Rev. Shane Harris from NAN and Rev. Edward Johnson, senior pastor at New Horizon Baptist Church in Lemon Grove, spoke last week at the church to help mobilize the Lemon Grove community to participate. Lemon Grove Mayor Racquel Vasquez along with Councilmembers David Arambula and Jennifer Mendoza also joined the effort.
“In San Diego every year there is an MLK parade that is not led entirely by an African-American coalition or people that hare heavily connected to the issues that people who Dr. King fought for are going through and facing,” says Rev. Harris. He also criticizes the parade for having become “very militarized, which is totally out of the context of what Dr. King stated very clearly about America’s quickness to run to war, but not serve the homeless or help the country’s racial divide. The parade was initially a very good idea, but they took it out of the black community and put it in downtown San Diego on Harbor Drive, where there is not really a connection with people in the inner parts of the city.”
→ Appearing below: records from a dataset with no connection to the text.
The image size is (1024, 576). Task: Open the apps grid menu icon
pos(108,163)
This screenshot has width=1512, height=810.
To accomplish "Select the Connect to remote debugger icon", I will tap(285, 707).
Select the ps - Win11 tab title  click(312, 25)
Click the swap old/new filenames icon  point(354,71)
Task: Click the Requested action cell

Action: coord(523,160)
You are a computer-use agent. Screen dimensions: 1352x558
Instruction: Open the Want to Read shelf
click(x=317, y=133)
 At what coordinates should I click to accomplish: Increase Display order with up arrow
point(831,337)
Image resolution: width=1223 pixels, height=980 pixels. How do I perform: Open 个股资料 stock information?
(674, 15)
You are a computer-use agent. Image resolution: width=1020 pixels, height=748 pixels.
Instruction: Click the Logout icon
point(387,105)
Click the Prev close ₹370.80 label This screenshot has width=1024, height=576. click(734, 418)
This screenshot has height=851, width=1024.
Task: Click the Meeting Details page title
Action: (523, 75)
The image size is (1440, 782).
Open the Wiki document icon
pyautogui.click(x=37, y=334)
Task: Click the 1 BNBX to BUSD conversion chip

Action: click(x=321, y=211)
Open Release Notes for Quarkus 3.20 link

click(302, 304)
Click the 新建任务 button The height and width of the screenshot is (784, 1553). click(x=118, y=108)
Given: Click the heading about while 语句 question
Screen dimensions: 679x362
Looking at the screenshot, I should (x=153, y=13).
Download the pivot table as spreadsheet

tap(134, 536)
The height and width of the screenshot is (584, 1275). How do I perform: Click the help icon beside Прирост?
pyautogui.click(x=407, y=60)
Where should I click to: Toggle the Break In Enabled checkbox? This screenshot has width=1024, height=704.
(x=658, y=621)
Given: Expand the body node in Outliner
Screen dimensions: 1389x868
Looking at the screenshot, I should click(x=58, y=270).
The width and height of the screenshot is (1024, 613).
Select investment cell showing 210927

The San Diego march calls on leaders at national, state and local levels to address four issues: police reform, mass incarceration/private prisons, workers’ rights, and homelessness.
The families of Alfred Olango, an African-American man shot by an El Cajon police officer last year, and families of others shot by local police have joined with hotel workers, Service Employees International Union, religious leaders and civil rights advocates in the effort. The march comes on the heels of Reverend Al Sharpton's National March in Washington D.C. "We shall not be moved".
“The March will highlight that It's time to reclaim what Dr. King represented especially in times like these and fight for what we believe in,” NAN’s release concludes.
Marchers will gather at the corner of Park Blvd. and B Street at 2 p.m. on January 16th. The march will begin at 2:45 p.m. down B Street to City Hall, where a rally will be held at 202 C Street at 3:15 p.m.